Occupied Jerusalem: The Israeli regime’s defence ministry on Monday warned Syrian rebels that they should keep Islamist militants at bay and avoid attacking the Druze minority if they wanted to receive humanitarian and medical aid from the regime.

Israel has a declared policy of giving medical assistance to wounded Syrians who reach Israeli lines, but tensions have flared recently due to rebel violence against Druze in Syria.

The violence has led to concern among their Druze brethren in the north of the country and the Israeli-occupied Golan Heights.
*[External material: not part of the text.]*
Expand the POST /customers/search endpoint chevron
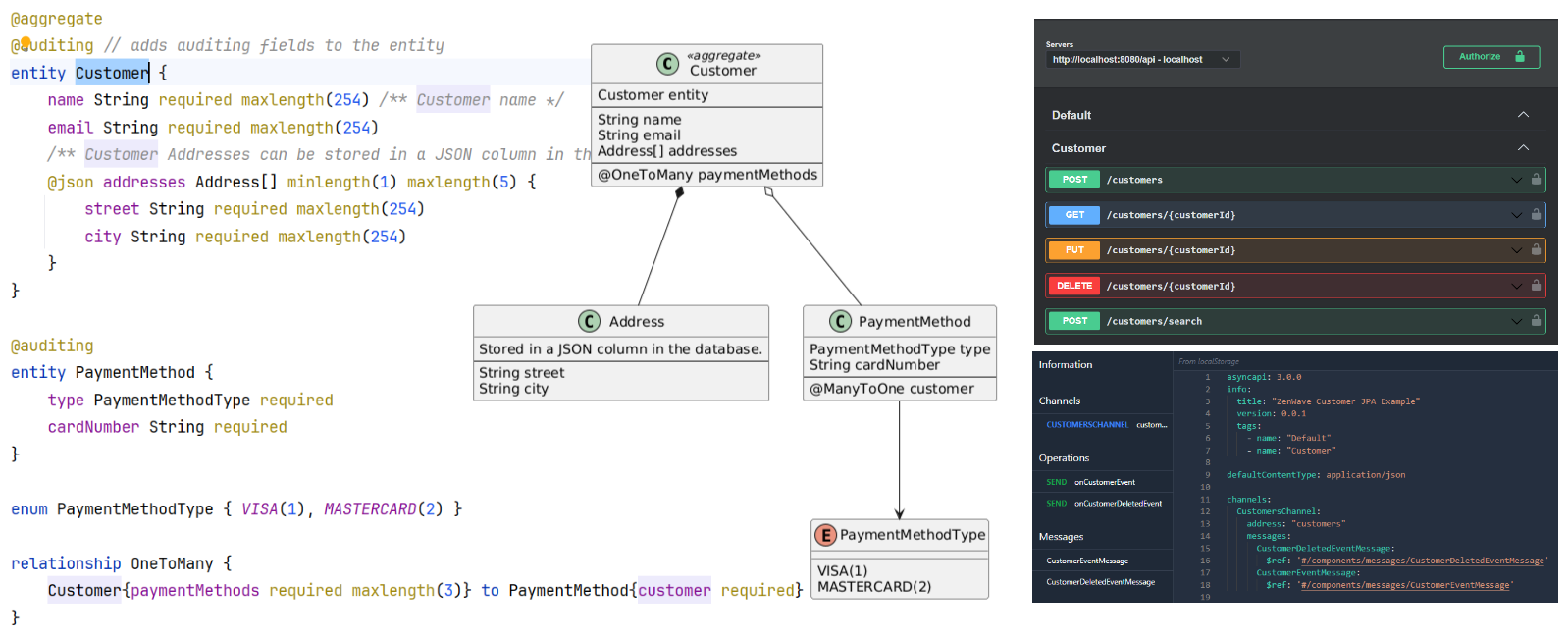point(1516,321)
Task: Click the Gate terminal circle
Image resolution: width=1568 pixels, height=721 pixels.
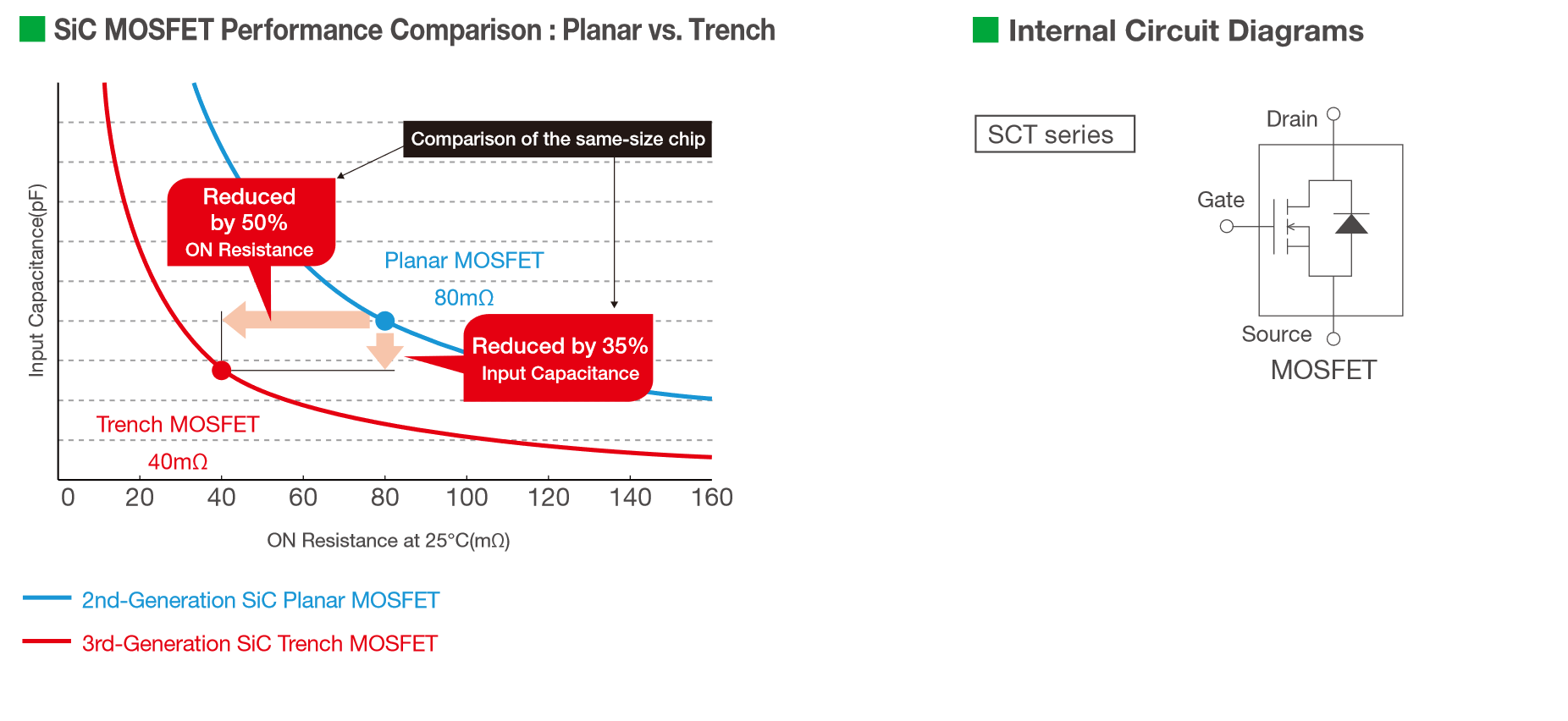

Last week, Druze attacked an Israeli military ambulance on the Golan transporting wounded Syrians to hospital, killing one of them.

The deadly incident took place hours after Druze in the neighbouring Galilee region blocked and stoned a military ambulance they suspected was taking Syrian rebels to hospital.

“A wounded person reaches the fence — you have to help,” a defence spokesman said following a briefing Defence Minister Moshe Yaalon gave to Israeli reporters.

“He gets better, you return him, and you convey a message through him: if you want the humanitarian aid to continue, please make sure not to let jihadists approach the fence, and secondly, don’t mess with the Druze.”

Israel says it is not involved in the internal Syrian fighting, but cannot rule out the possibility that some of those given medical care are rebels.

Rebels dominated by Islamist fighters have in the past few weeks battled government forces on the Syrian side of the Golan Heights.

Druze — a minority that straddles the Syrian-Israeli ceasefire line, and traditional allies of President Bashar Al Assad — have been caught up in the unrest.

The regime is also concerned about the presence of radical Islamist rebels on its frontier with war-torn Syria.

Last week’s incidents targeting the Syrian wounded demonstrated the anger felt by Druze towards the rebels as well as towards the Israelis, whom they suspect of providing medical help to the fighters.

The Druze are a secretive offshoot of Islam. Officials say there are 110,000 of them in northern Israel and another 20,000 in the Israeli-occupied Golan.

Israel occupied 1,200 square kilometres of the Golan Heights from neighbouring Syria in the 1967 Six Day War.